The objective of the present work is to explore the NOAA database in order to analyze the meteorological impacts on the health and economy of the United States. Meteorological events cause deaths, injuries and property damages.
This analysis demonstrates which types of events caused the most deaths and injuries and which ones had the greatest economic losses between 1950 and November 2011.
My data analysis provides simple answers to the following questions:
Which types of events have the greatest economic consequences?
Which types of events are most harmful with respect to population health?
The data set was downloaded from NOAA database and a copy is available here The analysis was run in R, using RStudio in a Windows 11 Computer and this document written in RMarkdown and Knit, published originally in RPubs for peers revision.
To reproduce this analysis the following libraries will be needed:
library(ggplot2)
library(gridExtra)
library (dplyr)
##
## Attaching package: 'dplyr'
## The following object is masked from 'package:gridExtra':
##
## combine
## The following objects are masked from 'package:stats':
##
## filter, lag
## The following objects are masked from 'package:base':
##
## intersect, setdiff, setequal, union
if(!file.exists("./repdata-data-StormData.csv.bz2")) {
fileURL <- "https://d396qusza40orc.cloudfront.net/repdata%2Fdata%2FStormData.csv.bz2"

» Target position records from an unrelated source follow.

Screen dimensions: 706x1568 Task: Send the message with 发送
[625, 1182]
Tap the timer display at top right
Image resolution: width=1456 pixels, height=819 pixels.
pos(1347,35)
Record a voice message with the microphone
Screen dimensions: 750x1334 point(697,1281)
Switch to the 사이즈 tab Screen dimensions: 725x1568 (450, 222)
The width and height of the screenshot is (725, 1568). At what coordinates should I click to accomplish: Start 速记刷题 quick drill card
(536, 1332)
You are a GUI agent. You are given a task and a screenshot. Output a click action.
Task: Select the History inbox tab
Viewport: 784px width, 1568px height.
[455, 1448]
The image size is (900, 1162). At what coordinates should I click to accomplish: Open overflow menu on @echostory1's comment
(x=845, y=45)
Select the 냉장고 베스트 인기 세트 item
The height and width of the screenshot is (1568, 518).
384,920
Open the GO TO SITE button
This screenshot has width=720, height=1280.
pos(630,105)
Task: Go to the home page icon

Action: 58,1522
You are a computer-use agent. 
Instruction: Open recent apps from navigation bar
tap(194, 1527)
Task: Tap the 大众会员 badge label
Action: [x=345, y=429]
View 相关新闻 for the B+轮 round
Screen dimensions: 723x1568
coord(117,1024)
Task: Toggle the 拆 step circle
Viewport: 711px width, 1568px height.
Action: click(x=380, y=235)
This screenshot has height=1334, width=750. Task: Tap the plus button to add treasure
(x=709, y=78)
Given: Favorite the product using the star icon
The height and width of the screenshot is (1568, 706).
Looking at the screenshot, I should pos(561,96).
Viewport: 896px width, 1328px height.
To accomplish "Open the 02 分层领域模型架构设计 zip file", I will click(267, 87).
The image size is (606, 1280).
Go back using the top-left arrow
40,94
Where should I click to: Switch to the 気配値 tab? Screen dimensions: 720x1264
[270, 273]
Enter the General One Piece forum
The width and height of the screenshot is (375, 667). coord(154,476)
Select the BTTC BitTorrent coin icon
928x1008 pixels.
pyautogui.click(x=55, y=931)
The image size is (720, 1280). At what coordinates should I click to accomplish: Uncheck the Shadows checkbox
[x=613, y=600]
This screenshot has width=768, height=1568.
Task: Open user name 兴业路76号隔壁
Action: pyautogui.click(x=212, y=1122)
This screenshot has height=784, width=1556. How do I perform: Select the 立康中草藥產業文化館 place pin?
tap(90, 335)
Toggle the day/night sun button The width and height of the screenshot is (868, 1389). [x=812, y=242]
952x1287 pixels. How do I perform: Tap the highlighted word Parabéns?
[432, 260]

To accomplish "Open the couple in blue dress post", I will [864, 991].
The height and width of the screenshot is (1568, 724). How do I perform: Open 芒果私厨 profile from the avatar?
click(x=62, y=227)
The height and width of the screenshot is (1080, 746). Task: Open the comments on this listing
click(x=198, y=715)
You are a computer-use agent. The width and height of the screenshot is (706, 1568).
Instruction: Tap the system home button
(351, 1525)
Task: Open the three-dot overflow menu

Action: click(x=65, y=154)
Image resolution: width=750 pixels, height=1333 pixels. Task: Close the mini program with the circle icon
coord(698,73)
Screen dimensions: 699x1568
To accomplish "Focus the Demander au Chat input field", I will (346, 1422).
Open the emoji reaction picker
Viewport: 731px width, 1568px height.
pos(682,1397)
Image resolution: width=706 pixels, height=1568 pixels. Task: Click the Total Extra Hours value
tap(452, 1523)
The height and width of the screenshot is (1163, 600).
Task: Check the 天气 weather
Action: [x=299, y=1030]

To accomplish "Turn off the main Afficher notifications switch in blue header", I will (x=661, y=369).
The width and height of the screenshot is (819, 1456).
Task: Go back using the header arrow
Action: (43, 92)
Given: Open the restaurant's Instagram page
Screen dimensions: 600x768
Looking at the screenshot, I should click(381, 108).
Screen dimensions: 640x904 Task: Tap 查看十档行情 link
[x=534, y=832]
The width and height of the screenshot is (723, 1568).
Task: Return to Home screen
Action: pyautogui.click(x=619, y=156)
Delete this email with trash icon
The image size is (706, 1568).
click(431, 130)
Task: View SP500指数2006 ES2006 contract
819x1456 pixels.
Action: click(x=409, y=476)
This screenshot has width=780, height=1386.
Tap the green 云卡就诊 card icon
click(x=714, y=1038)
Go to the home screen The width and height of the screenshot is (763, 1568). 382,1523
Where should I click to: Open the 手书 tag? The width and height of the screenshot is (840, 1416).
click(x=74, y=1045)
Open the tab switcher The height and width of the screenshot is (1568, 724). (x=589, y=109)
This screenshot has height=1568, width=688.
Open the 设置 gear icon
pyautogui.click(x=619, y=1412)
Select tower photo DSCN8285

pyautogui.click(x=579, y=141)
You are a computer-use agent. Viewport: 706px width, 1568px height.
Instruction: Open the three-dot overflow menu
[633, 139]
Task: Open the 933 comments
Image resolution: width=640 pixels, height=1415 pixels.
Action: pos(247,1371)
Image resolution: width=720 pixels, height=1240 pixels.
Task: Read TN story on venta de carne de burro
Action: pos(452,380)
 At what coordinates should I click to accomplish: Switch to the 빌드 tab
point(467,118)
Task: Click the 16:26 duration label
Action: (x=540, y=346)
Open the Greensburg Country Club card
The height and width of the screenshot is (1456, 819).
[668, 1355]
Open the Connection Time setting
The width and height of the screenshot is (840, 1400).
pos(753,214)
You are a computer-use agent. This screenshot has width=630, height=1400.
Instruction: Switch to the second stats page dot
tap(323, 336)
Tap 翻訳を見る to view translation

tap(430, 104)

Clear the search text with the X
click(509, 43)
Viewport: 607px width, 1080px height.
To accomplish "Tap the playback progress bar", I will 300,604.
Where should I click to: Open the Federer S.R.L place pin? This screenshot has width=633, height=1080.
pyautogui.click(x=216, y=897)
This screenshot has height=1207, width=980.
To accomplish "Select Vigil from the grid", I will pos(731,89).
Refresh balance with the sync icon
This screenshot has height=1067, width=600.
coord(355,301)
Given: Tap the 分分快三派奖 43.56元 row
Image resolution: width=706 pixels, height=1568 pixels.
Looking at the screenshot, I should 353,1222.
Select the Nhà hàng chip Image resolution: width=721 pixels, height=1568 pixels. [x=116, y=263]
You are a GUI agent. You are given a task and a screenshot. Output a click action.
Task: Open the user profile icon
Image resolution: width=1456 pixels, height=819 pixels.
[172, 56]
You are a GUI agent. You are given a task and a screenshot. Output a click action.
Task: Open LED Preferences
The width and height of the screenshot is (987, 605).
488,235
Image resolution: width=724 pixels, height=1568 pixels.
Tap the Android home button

download.file(fileURL, "repdata-data-StormData.csv.bz2")
}
data_raw <- read.csv(bzfile("repdata-data-StormData.csv.bz2"))
dim(data_raw)
## [1] 902297 37
The data set has 902297 observations (rows) and 37 variables (columns).
The definition of each variable and the parameters for injuries and economic losses can be found in the National Weather Service Instruction 10-1605 and National Climatic Data Center Storm Events FAQ
health <- data_raw %>% select(EVTYPE,BGN_DATE,STATE,FATALITIES,INJURIES,PROPDMG,PROPDMGEXP,CROPDMG,CROPDMGEXP) %>% filter(FATALITIES > 0 | INJURIES > 0)
economy <-data_raw %>% select(EVTYPE,BGN_DATE,STATE,FATALITIES,INJURIES,PROPDMG,PROPDMGEXP,CROPDMG,CROPDMGEXP) %>% filter(PROPDMG > 0 | CROPDMG > 0)
There are two variables in power of 10 exponent format, PROPDMGEXP and CROPDMGEXP.
unique(economy$PROPDMGEXP)
## [1] "K" "M" "B" "m" "" "+" "0" "5" "6" "4" "h" "2" "7" "3" "H" "-"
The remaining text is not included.